3. A CONSTRUÇÃO DO CURSO DE BIOTECNOLOGIA

 

Durante muitos anos, o trabalho técnico foi entendido exclusivamente como uma ajuda nas tarefas laboratoriais mais simples. A partir dos últimos anos da década de 1980, essa visão teve os dias contados. Empresas de Biotecnologia inovadoras começaram a comercializar equipamentos, reagentes e kits variados que integravam outras tecnologias avançadas, como a informática e a eletrônica. Em um futuro próximo, o trabalho técnico exigiria uma base profunda de conhecimentos que permitisse ao profissional trabalhar em um mercado com características muito dinâmicas.

 

Embora ainda persistisse na sociedade a imagem tradicional do técnico mal remunerado, nós, que acompanhávamos a transformação do mundo de trabalho, sabíamos que uma boa formação técnica poderia abrir muitas portas em universidades e empresas. Com esse diagnóstico, estabelecemos algumas premissas que serviriam como orientação na organização do curso.

 

  1. Por ser um curso técnico seria indispensável fornecer uma boa formação prática aos estudantes. Essa formação seria complementar aos cursos do ensino médio, dando a ele também a possibilidade de acesso à universidade. No caso do curso de Biotecnologia seria fundamental que o conteúdo das técnicas tivesse como embasamento as matérias básicas do núcleo comum a todos os alunos do estabelecimento.

 

  1. Para evitar a dicotomia entre os cursos de ciências e os cursos técnicos, dever-se-ia estabelecer uma correlação estreita entre as matérias técnicas do curso de Biotecnologia e as matérias básicas de ciências do núcleo comum a todas as especialidades.  

 

  1. Por ser a Biotecnologia uma área multidisciplinar, o curso técnico teria três alicerces: Química, Biologia e Biotecnologia.  O aluno adquiriria conhecimentos práticos básicos de química experimental, de biologia aplicada e de biotecnologia (microbiologia, bioprocessos, micropropagação), visando aplicações ao meio ambiente, à indústria e à agricultura.

 

4. A construção do conhecimento

 

Tabela: as matérias técnicas do curso de Biotecnologia (1992-2015).    

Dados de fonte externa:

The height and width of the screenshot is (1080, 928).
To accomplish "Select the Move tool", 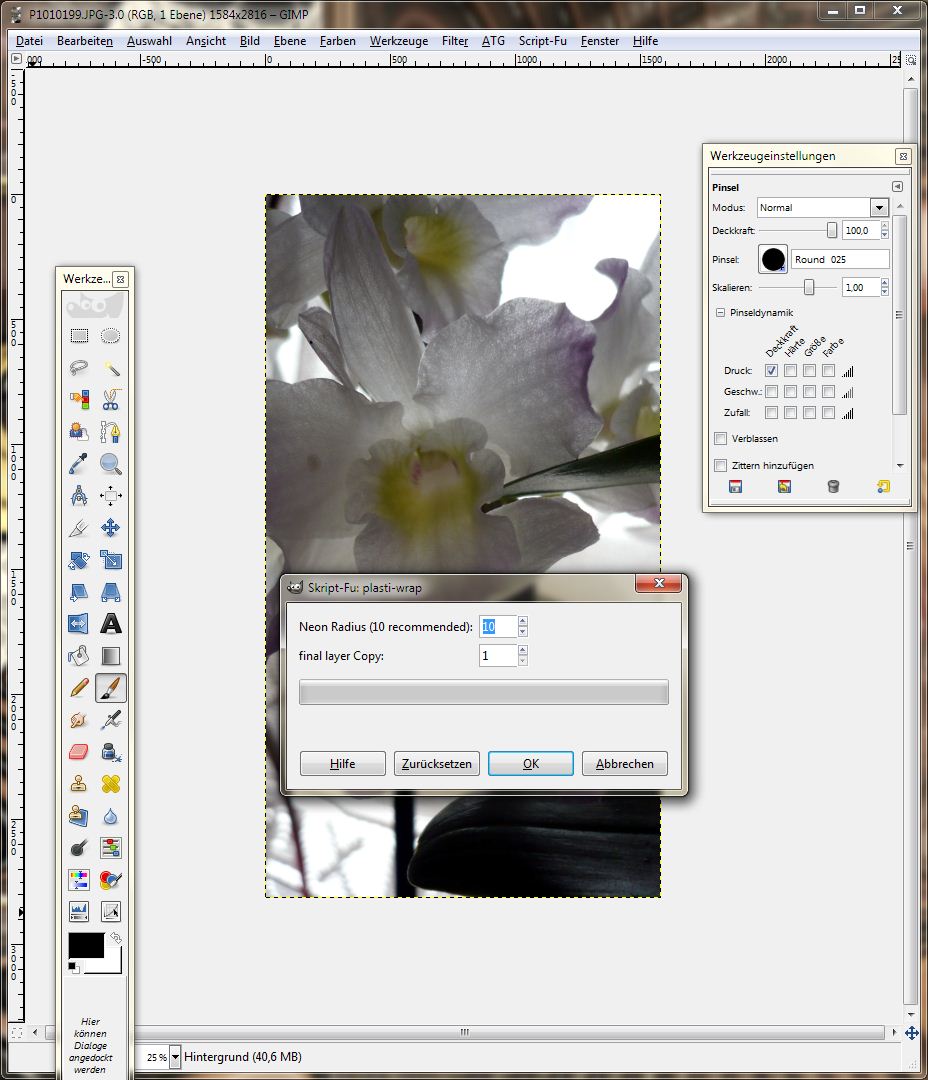I will pyautogui.click(x=111, y=528).
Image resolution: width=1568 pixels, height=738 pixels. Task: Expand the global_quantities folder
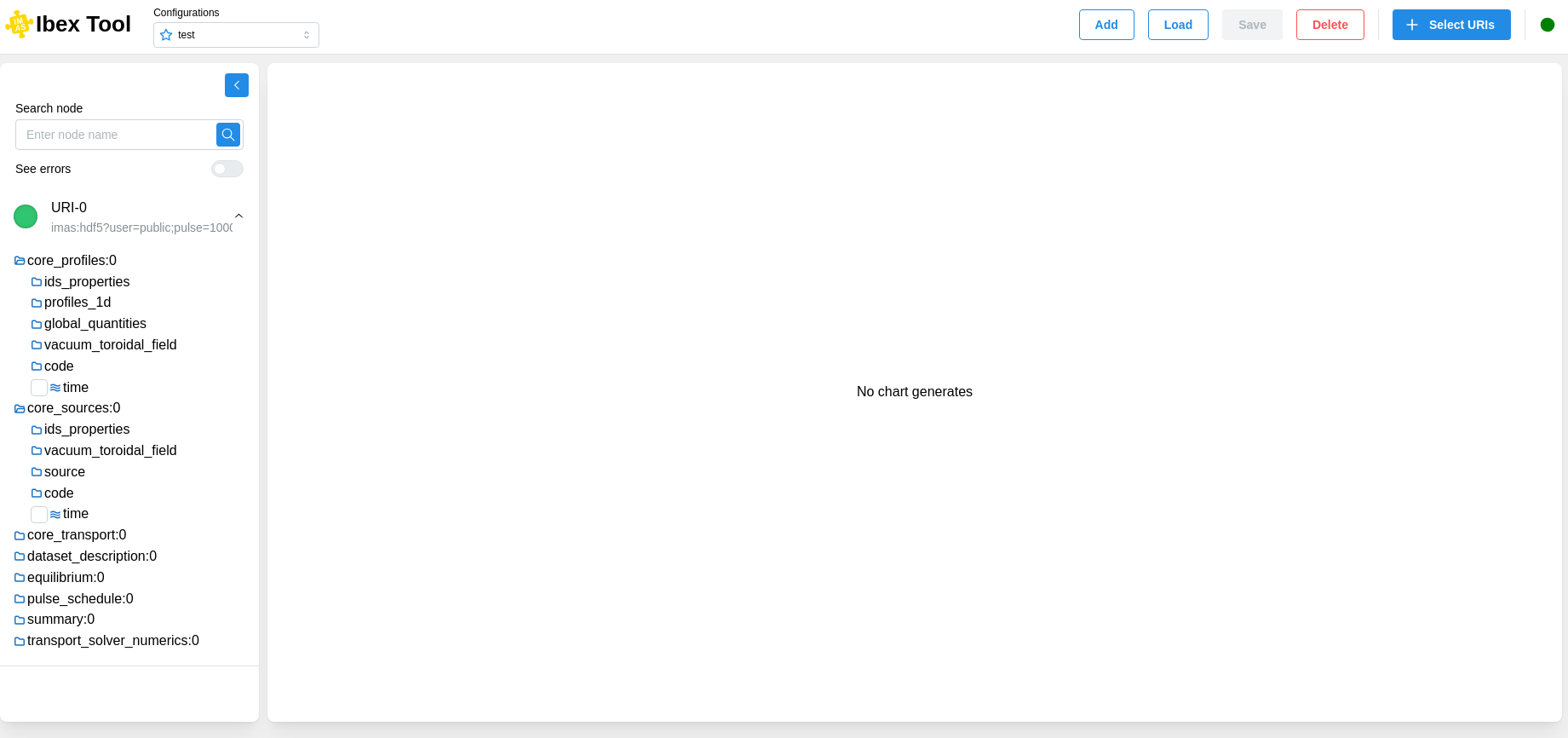(x=95, y=324)
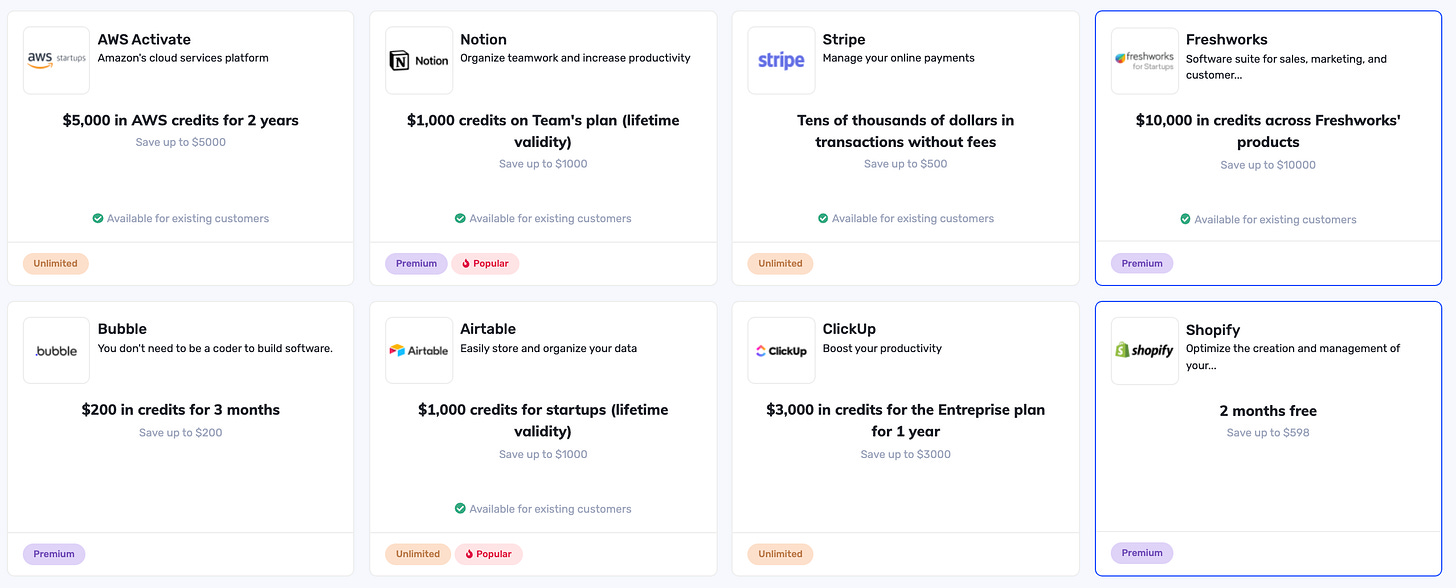
Task: Open the Stripe card title
Action: 844,39
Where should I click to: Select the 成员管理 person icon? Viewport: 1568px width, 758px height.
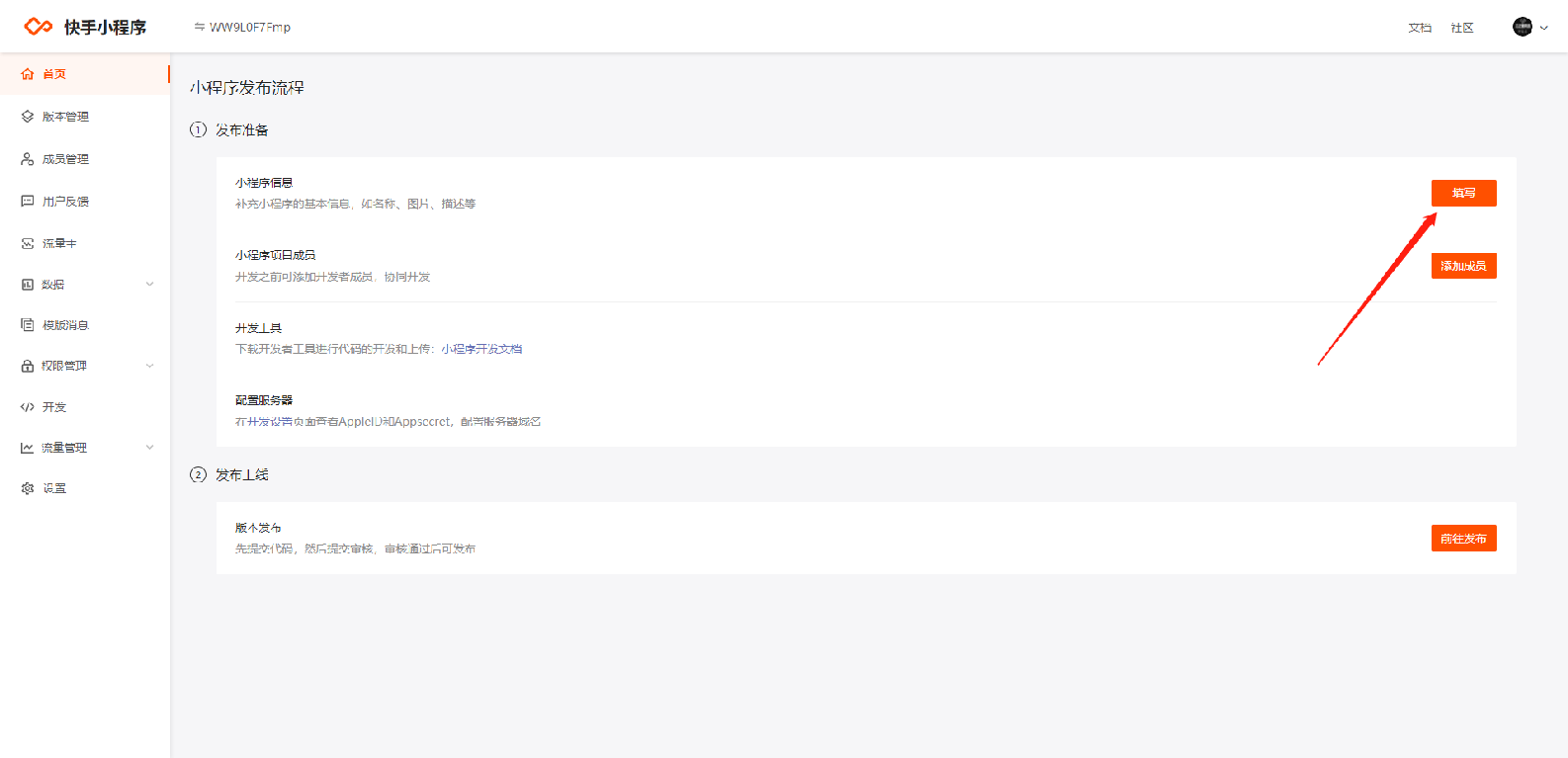28,159
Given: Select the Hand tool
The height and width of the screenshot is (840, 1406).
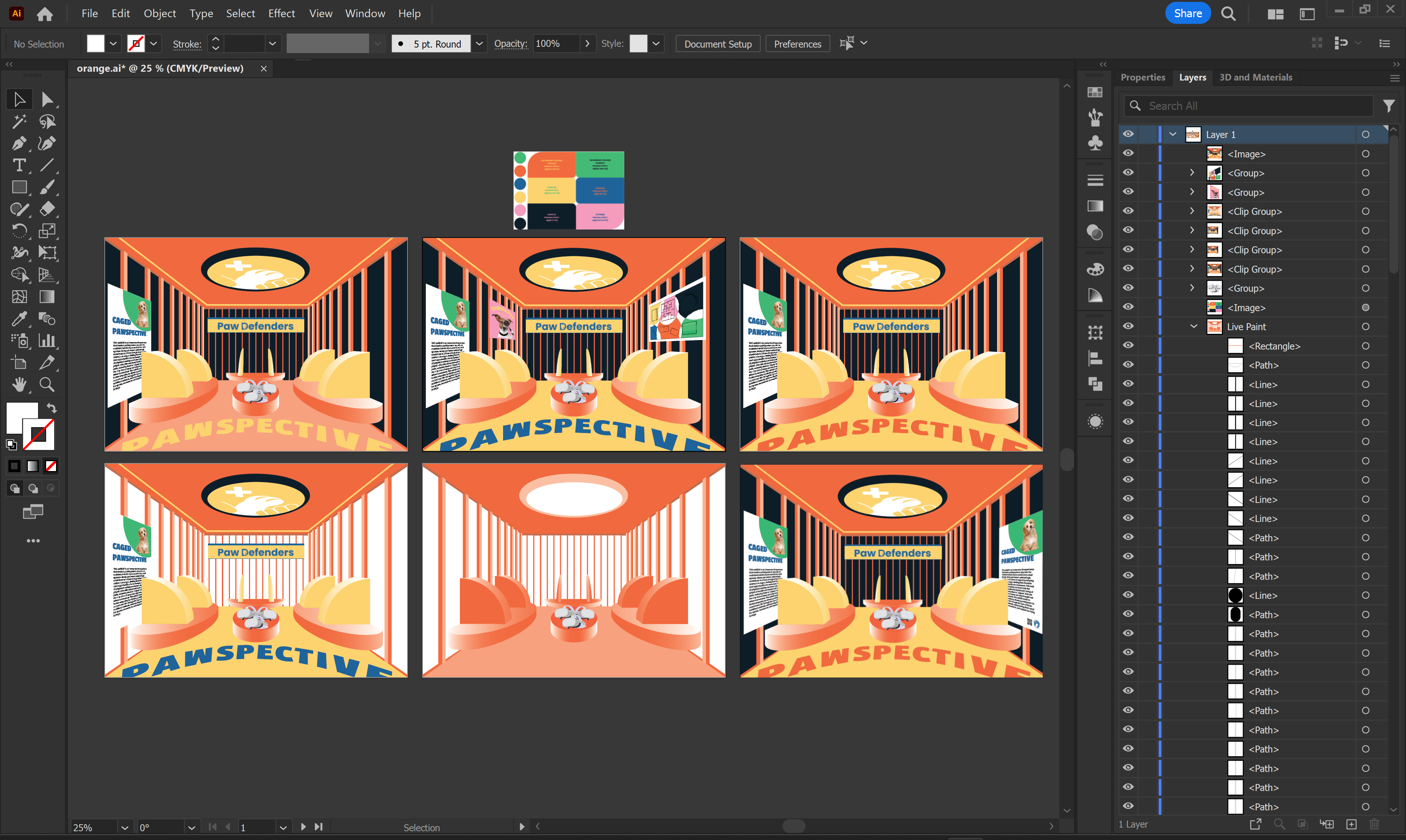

  1. O tratamento dos bioprocessos, uma tecnologia ligada à Engenharia, teria que ser experimental em função da idade dos alunos e dos conhecimentos matemáticos correspondentes a essa idade.

 

  1. As aplicações na área de saúde teriam que ser limitadas às técnicas microbiológicas básicas, por razões de biossegurança, condições econômicas e aspectos legais existentes.  

 

  1. As tecnologias modernas, como a do DNA-recombinante, que não podiam ser desenvolvidas no laboratório, receberiam um tratamento especial (modelos, simulações). Anos depois, a evolução da tecnologia educativa (Internet) nos forneceu material adequado.

 

  1. Para conseguir um bom nível de ensino e assegurar que esse nível aumentasse ou permanecesse constante, seria indispensável estruturar os programas e organizar as atividades práticas de modo a orientar os professores sobre o conteúdo mínimo previsto pela escola e dando a eles o apoio de material periodicamente revisado com vistas a modificar, acrescentar ou substituir atividades.

 

  1. Procurar professores entre os pós-graduandos de boas universidades, alertando-os, porém, sobre a faixa etária e a formação do alunado e apelando à sua criatividade para não ensinar mal o que as universidades ensinam bem. O funcionamento cotidiano dos laboratórios e a preparação dos materiais necessários para as aulas era assegurado por técnicos formados na Escola Técnica Federal de Química ou em nosso curso de Biotecnologia.

 

  1. A matéria Projeto, inicialmente ministrada na segunda e terceira série, posteriormente só na terceira, seria a base para a elaboração de novas atividades. Os alunos receberiam um protocolo sobre um tema de seu interesse que deveriam desenvolver, aplicando sua formação técnica. O projeto que se materializaria como Trabalho de Finalização do Curso, seria redigido e apresentado publicamente, incluindo, quando possível, o roteiro para uma nova atividade prática.

 

  1. Independentemente da orientação que posteriormente seria escolhida no Ensino Médio, todos os alunos do Ensino Fundamental II teriam um curso de cultura tecnológica (Vitor Soares Mann, dissertação de mestrado, UNIRIO, 2010). 

 

  1. O empreendedorismo deveria ser estimulado.